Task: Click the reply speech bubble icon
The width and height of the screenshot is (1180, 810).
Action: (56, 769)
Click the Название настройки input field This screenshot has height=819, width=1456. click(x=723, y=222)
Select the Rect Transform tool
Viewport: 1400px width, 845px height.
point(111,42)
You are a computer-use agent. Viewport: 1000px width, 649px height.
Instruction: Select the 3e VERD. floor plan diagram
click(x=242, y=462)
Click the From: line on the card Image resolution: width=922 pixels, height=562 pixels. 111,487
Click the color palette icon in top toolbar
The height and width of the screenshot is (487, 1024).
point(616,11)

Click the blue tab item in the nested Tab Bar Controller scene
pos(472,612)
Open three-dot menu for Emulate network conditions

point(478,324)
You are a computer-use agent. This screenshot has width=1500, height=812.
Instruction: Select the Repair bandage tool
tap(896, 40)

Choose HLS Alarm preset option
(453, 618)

◇ ◇ ◇ ◇ ◇

> _PROBLEM REQUIREMENTS_
Identify each line in the records above that contains the string "Viewport", and copy those lines in full. Match case exactly.

> _ANSWER_
Viewport: 1400px width, 845px height.
You are a computer-use agent. Viewport: 1000px width, 649px height.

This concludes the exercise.